Vierzehn Jahre später, 1998, kam es zur Trennung zwischen Gudelia und ihrem Heinz, der schon lange nicht mehr der ihre war, sondern seit vielen Jahren eine weit tiefergehende Beziehung hatte; zum Alkohol. Rund fünfzigtausend Mark müssen noch für das Haus abbezahlt werden als Gudelia ihren Mann zufällig eines vormittags auf einer Bank am Wildgehege vorfindet. Ergo nicht am Arbeitsplatz, dafür vollends betrunken nach seinem Rausschmiss. Gudelia selbst arbeitet nur gelegentlich als Putzkraft, da wird das Geld vorne und hinten nicht ausreichen.

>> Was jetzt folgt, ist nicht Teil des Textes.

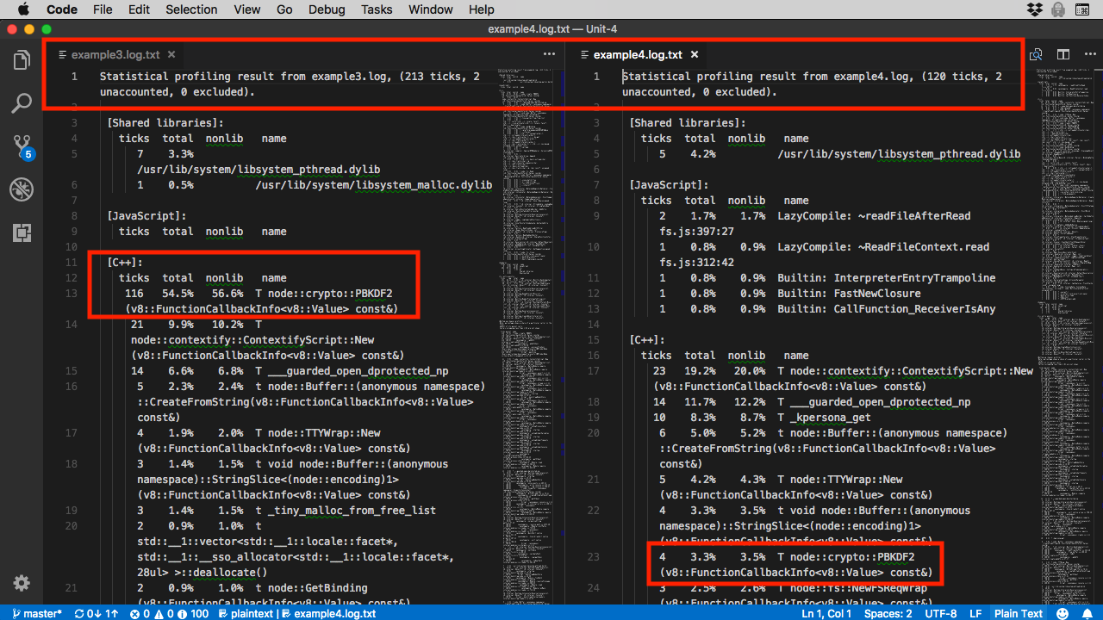Click the Manage gear icon
This screenshot has height=620, width=1103.
(22, 583)
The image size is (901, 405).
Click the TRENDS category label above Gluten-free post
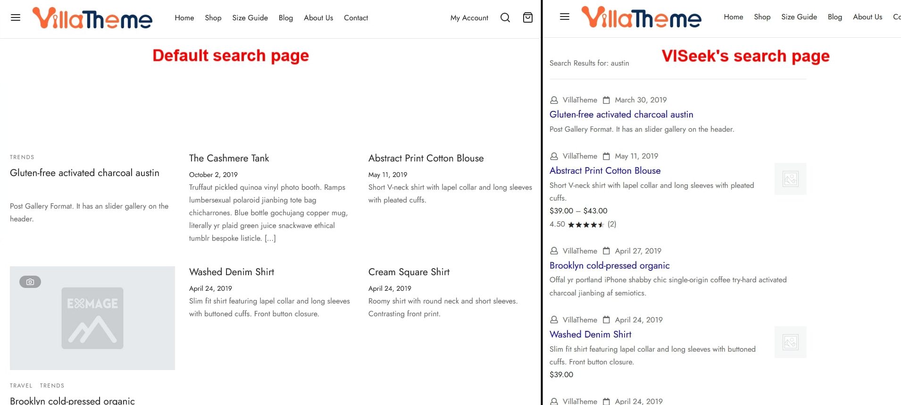(22, 157)
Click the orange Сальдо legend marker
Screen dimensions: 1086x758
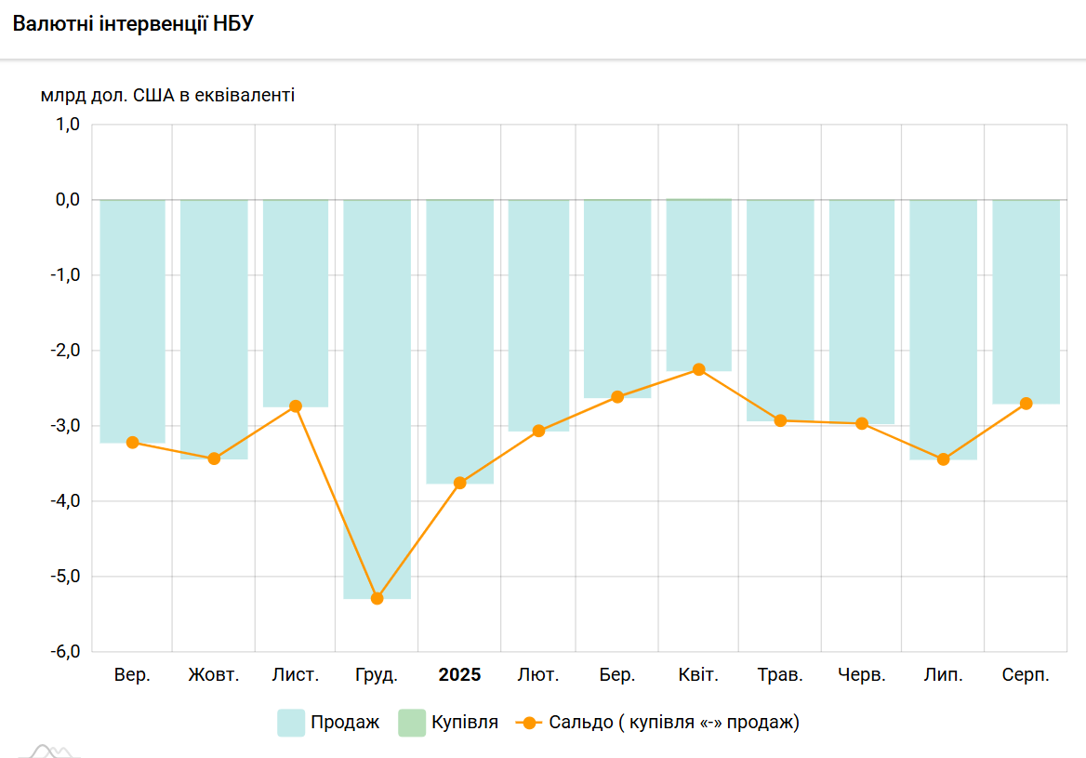[529, 723]
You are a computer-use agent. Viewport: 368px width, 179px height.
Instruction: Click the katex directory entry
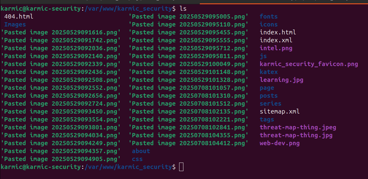pyautogui.click(x=269, y=72)
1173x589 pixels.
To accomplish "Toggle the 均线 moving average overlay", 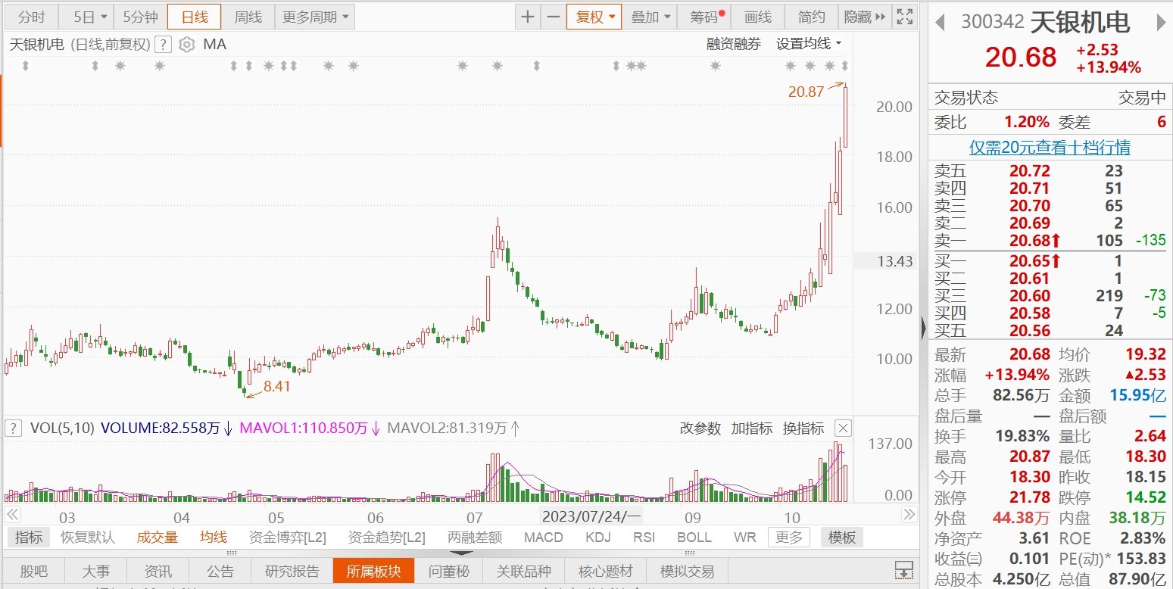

Aber eines weiß Gudelia sicher: Ihr Haus darf sie nicht verlieren. Weder 1998 noch heute nach der verheerenden Flut.
Beeindruckender Debütroman
Thomas Knüwer hat mit „Das Haus in dem Gudelia stirbt“ einen großartigen Thriller vorgelegt, bei dem es sich noch dazu um ein Debüt handelt. Ein Wiedersehen auf der Krimibestenliste ist nicht auszuschließen. Der Plot wird ruhig erzählt und so erleben wir nach und nach, immer im gleichen Rhythmus wechselnd, was sich 1984, 1998 und 2024 ereignet hat respektive ereignet. Dies aus erster Hand übrigens, denn Gudelia lässt uns als Ich-Erzählerin am Geschehen teilhaben. Schnell beschleicht einen dabei das Gefühl, dass der Name Gude-lia nichts mit „Gute“ gemein hat, denn offenbar hat sie etwas zu verbergen. Sonst hätte sie ihr Haus vor der Flut verlassen und nach der Flut, da ist es stark einsturzgefährdet, nicht weiter bezogen.
Doch das Haus birgt ein Geheimnis, welches keinesfalls an die Oberfläche dringen darf und dies seit vierzig Jahren nicht. Es ist nur eine Vermutung, noch dazu eine womöglich weit hergeholte, aber es kann gut sein, dass Thomas Knüwer das Overlook-Hotel aus Stephen King’s Roman „Shining“ zumindest ein stückweit vor Augen hatte. Mit dem kleinen Unterschied allerdings, dass hier nichts Übersinnliches geschieht, gleichwohl der Wahnsinn Einzug hält.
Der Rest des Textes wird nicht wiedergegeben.